His Dark Materials, l’inspiegabile successo di una orribile serie

Osservando l’ennesima, noiosissima puntata della prima serie di “His Dark Materials” (tradotto in italiano, “Queste oscure materie”) mi sono chiesto come sia stato possibile che questo terrificante polpettone senza né capo né coda abbia potuto riscuotere tanto successo, così da meritare una seconda, e pure una terza stagione. Evidentemente a parecchia gente piace farsi male, oppure il qi della media degli umanoidi è pericolosamente sceso in picchiata.
Attacchi privi di scrupoli alla Chiesa
La cosa che più preoccupa è che la serie tratta dalla trilogia di romanzi di Philip Pullman sia dedicata a un pubblico molto giovane e influenzabile, ed emani una serie di messaggi confusi e contorti, oltre che banali, sommari e privi di una reale spiegazione. Prima di tutto un violento quanto inspiegabile attacco alla Chiesa cattolica. Di questi tempi sparare sulla chiesa di Roma è lo sport preferito sul teleschermo. Provati i peccati di cui si sono resi protagonisti vescovi e preti nel lontano ma anche nel recente passato, si è dimenticato quanto sia invece importante, soprattutto per i più giovani, questa istituzione, e si è pensato bene di metterla alla berlina. In “His Dark materials” non si spiega nulla, non ci sono antefatti, si sa solo che una istituzione religiosa (il Magisterium) comanda tutto come in una sorta di dittatura nazista, è squallida, avida, composta da persone dedite ai peggiori peccati, tutte rigorosamente in abito talare. E, cosa da non sottovalutare, ‘rubano’ i bambini. E li rubano, guarda caso, a un fantomatico popolo, quello dei ‘gyziani’, che in tutto e per tutto ricorda quello degli zingari (gitani), che dalla mitologia popolare è invece accusato di rubarli lui, i bambini, e che nella vita reale si trova certamente alle prese con non poche problematiche di carattere criminoso.
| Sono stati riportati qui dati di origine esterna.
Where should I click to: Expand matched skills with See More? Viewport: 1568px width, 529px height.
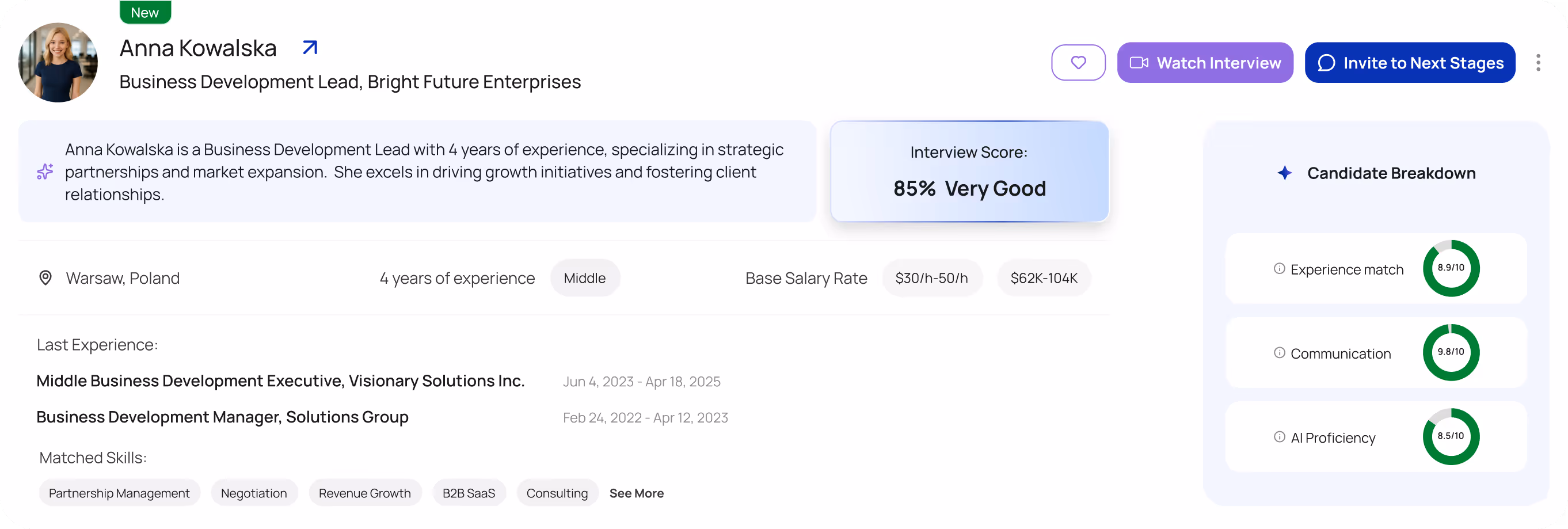point(636,493)
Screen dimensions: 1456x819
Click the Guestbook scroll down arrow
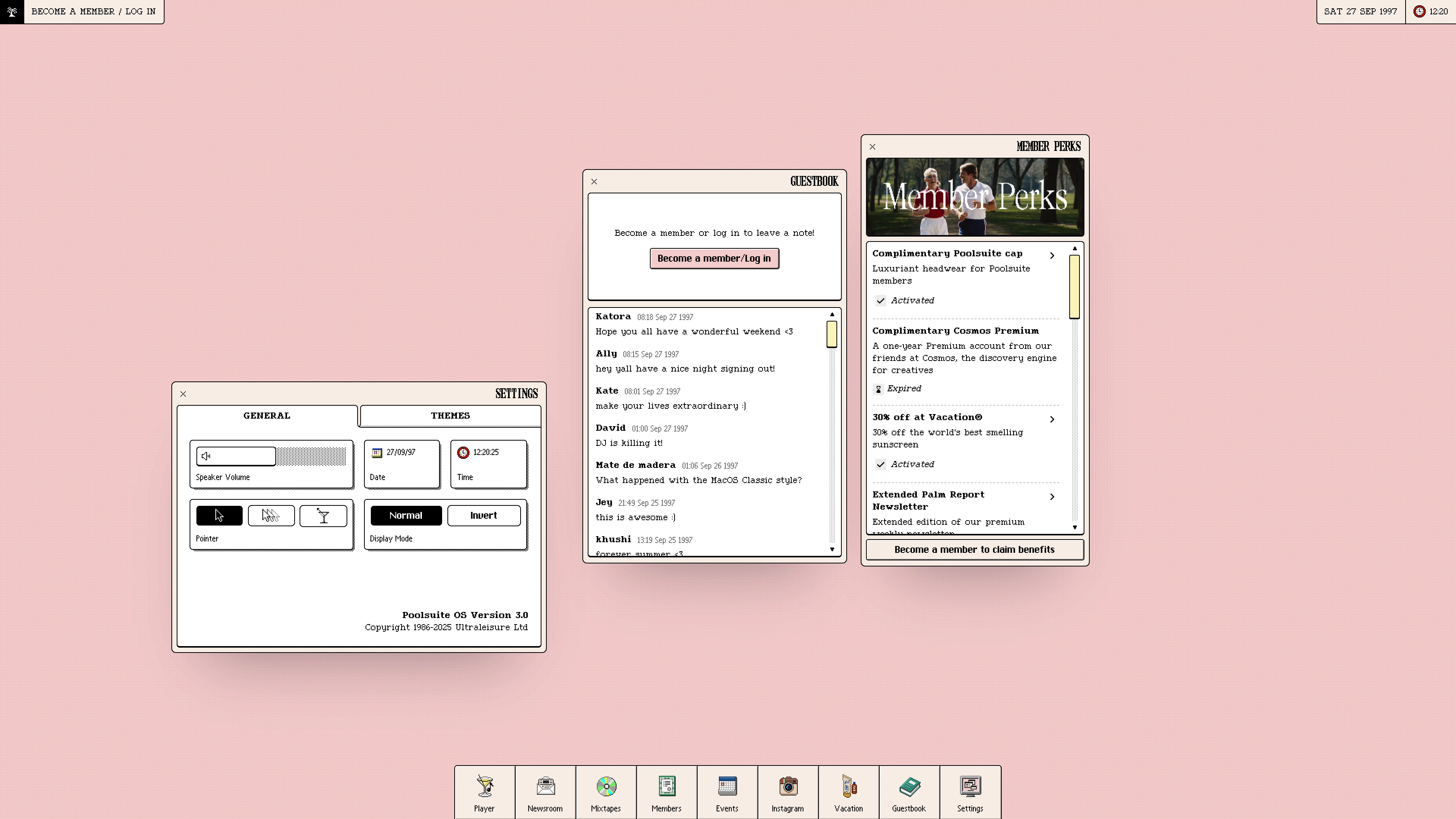pyautogui.click(x=832, y=549)
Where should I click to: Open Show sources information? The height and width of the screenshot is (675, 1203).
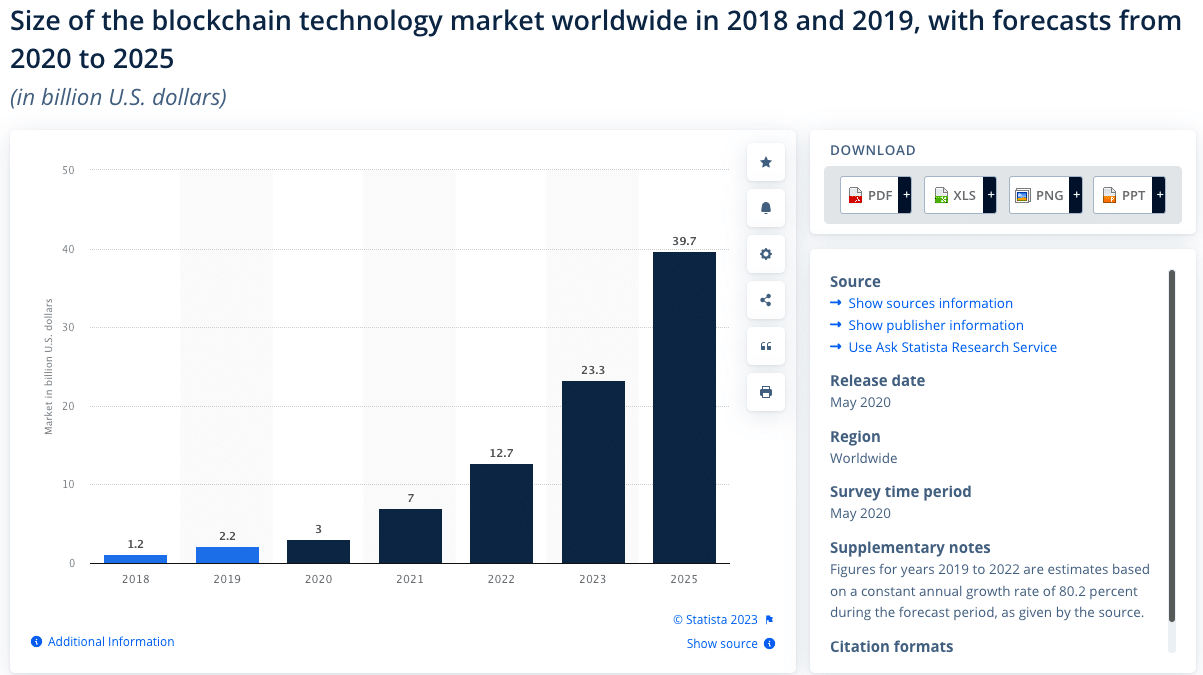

Insomma, la prima stagione di “His Dark Materials” non spiega nulla, dà tutto per scontato, fornisce solo una piatta sceneggiatura che non obbliga lo spettatore ad alcun pensiero, ma solo ad accettare come dati di fatto tutto ciò che gli venga proposto.
Pullman, un ‘ultrà’ dell’antirazzismo
Le uniche cose veramente degne di nota sono i costumi, la fotografia e la capacità di ‘atemporarizzare’ la trama (il che rende il tutto molto più affascinante, mischiando immagini d’antan ad altre modernissime, un po’ come in telefilm del calibro di “Gotham”), con scene che paiono mescolare sapientemente un film western ai documentari di “Discovery Channel”, un’investimento in danaro tanto imponente da far paragonare questa brodaglia per ingenuotti all’epico “Trono di spade”. Imponente il cast, dalla giovanissima protagonista Dafne Keen a James McAvoy e Ruth Wilson. Il regista del primo episodio è il premio Oscar Tom Hooper (“Il discorso del re”), mentre lo sceneggiatore è Jack Thorne, braccio destro di J.K. Rowling nell’adattamento teatrale di “Harry Potter and the Cursed Child”.
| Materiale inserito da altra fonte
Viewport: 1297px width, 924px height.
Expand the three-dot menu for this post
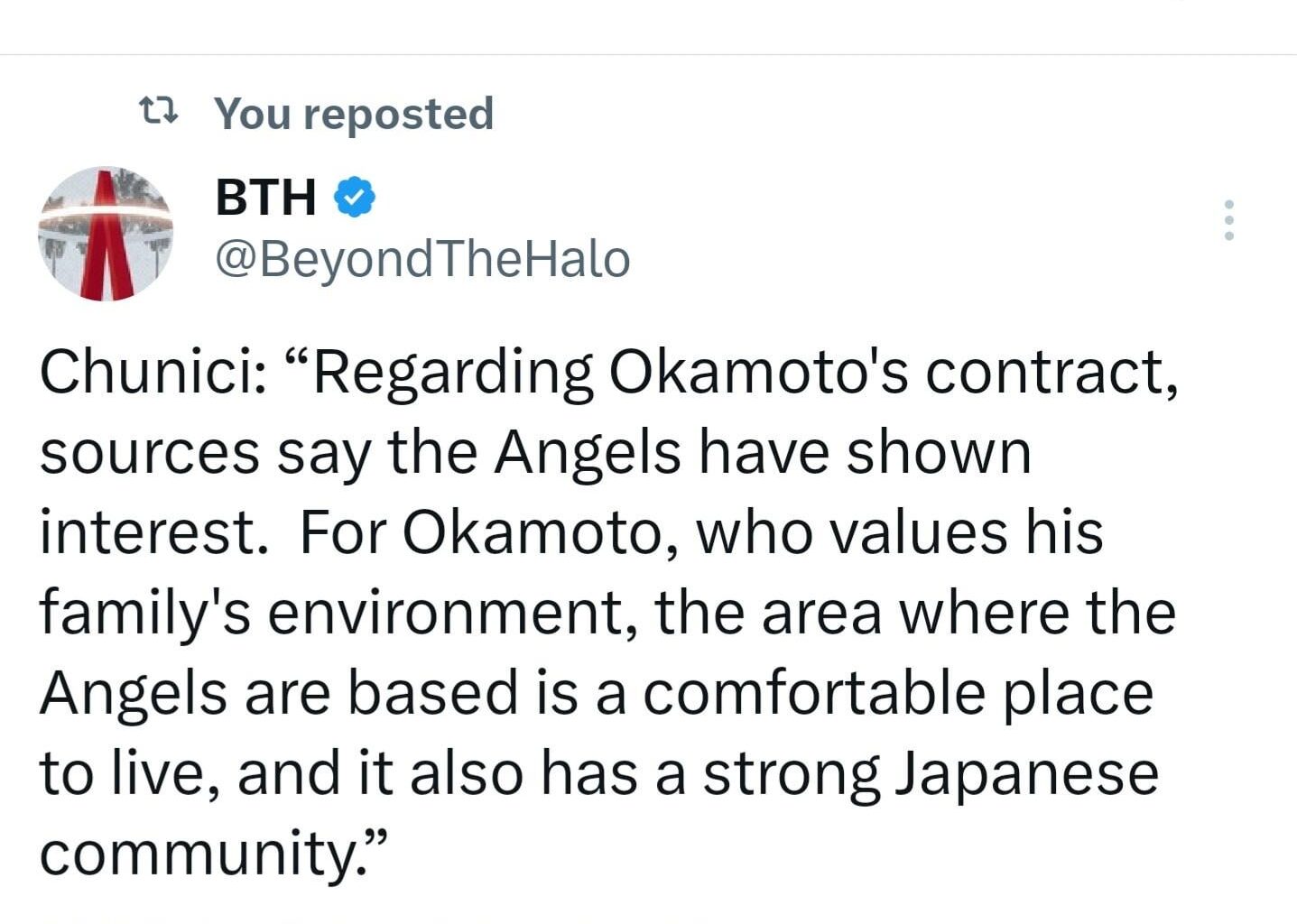coord(1228,218)
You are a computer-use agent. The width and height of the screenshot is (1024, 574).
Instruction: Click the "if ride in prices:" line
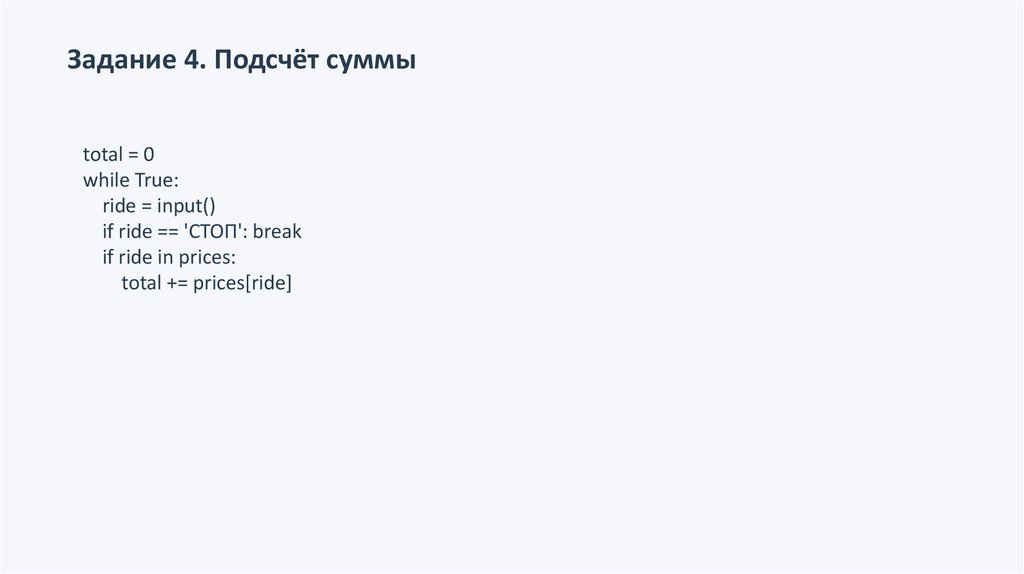coord(168,258)

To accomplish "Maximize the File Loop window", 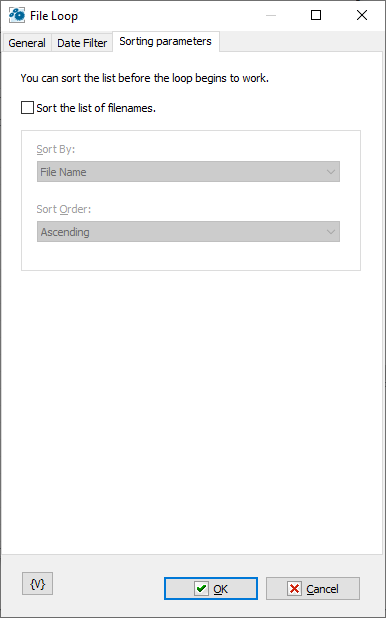I will pyautogui.click(x=316, y=15).
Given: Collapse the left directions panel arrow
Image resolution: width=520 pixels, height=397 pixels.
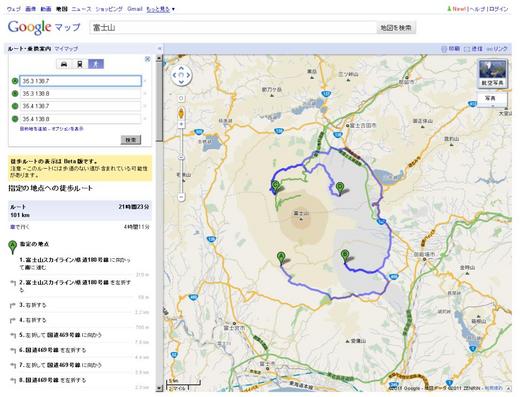Looking at the screenshot, I should tap(159, 49).
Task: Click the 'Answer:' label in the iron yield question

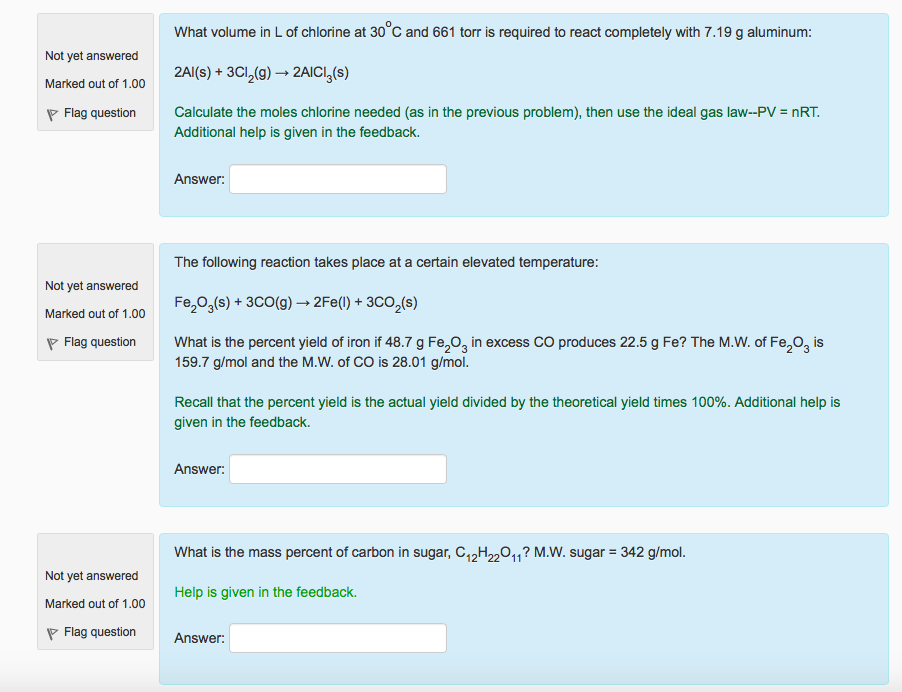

Lo stesso Pullman, del resto, non ha mai nascosto le sue aperte critiche al cristianesimo, sia esso quello cattolico che quello calvinista della sua Gran Bretagna (è nato nel 1946 a Norwich), arrivando ad accusare di razzismo e misoginia “Le cronache di Narnia” (serie di romanzi e film ‘fantasy’ di grande ispirazione per i giovani), così come non ha risparmiato critiche ai romanzi di J.R.R. Tolkien.
Pullman è insomma uno scrittore perfetto per piacere ai fautori della globalizzazione, ai santificatori del popolo rom e agli odiatori della Chiesa. Le serie tratte dai suoi libri lo saranno altrettanto, meno da chi cerchi qualità, coerenza e onestà intellettuale in un programma televisivo.